[Saved entries]

........

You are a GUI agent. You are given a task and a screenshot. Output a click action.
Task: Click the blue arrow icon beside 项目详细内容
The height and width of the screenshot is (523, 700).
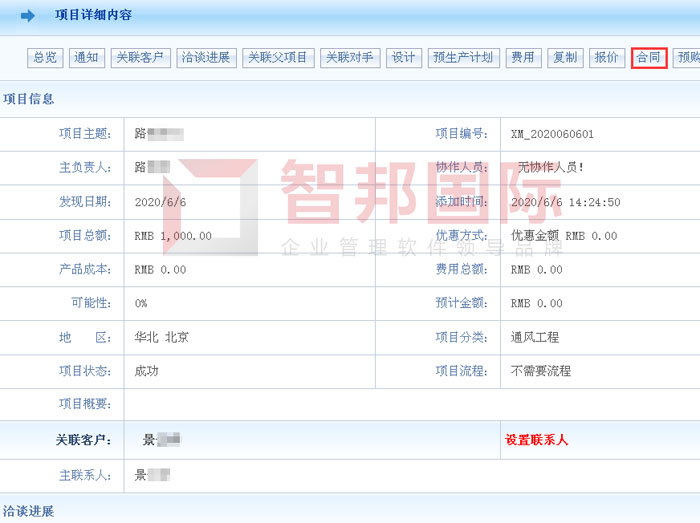pyautogui.click(x=28, y=15)
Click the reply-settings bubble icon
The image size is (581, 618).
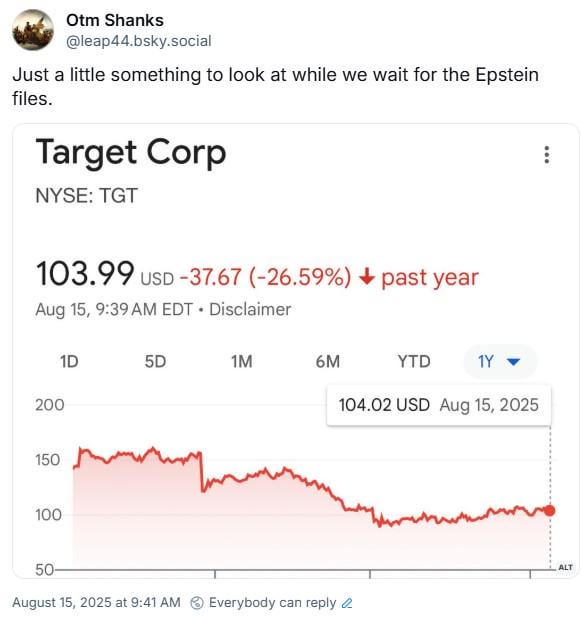click(197, 603)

........

◆ **WHAT IS EXPECTED**
Here the job is to retype exactly the lines that start at the one containing "Task: Click the blue arrow icon beside 项目详细内容" and run through the end of the records above, leaving out pictures.

◆ **SOLUTION TO THIS TASK**
Task: Click the blue arrow icon beside 项目详细内容
The height and width of the screenshot is (523, 700).
pyautogui.click(x=28, y=15)
Click the reply-settings bubble icon
The image size is (581, 618).
click(197, 603)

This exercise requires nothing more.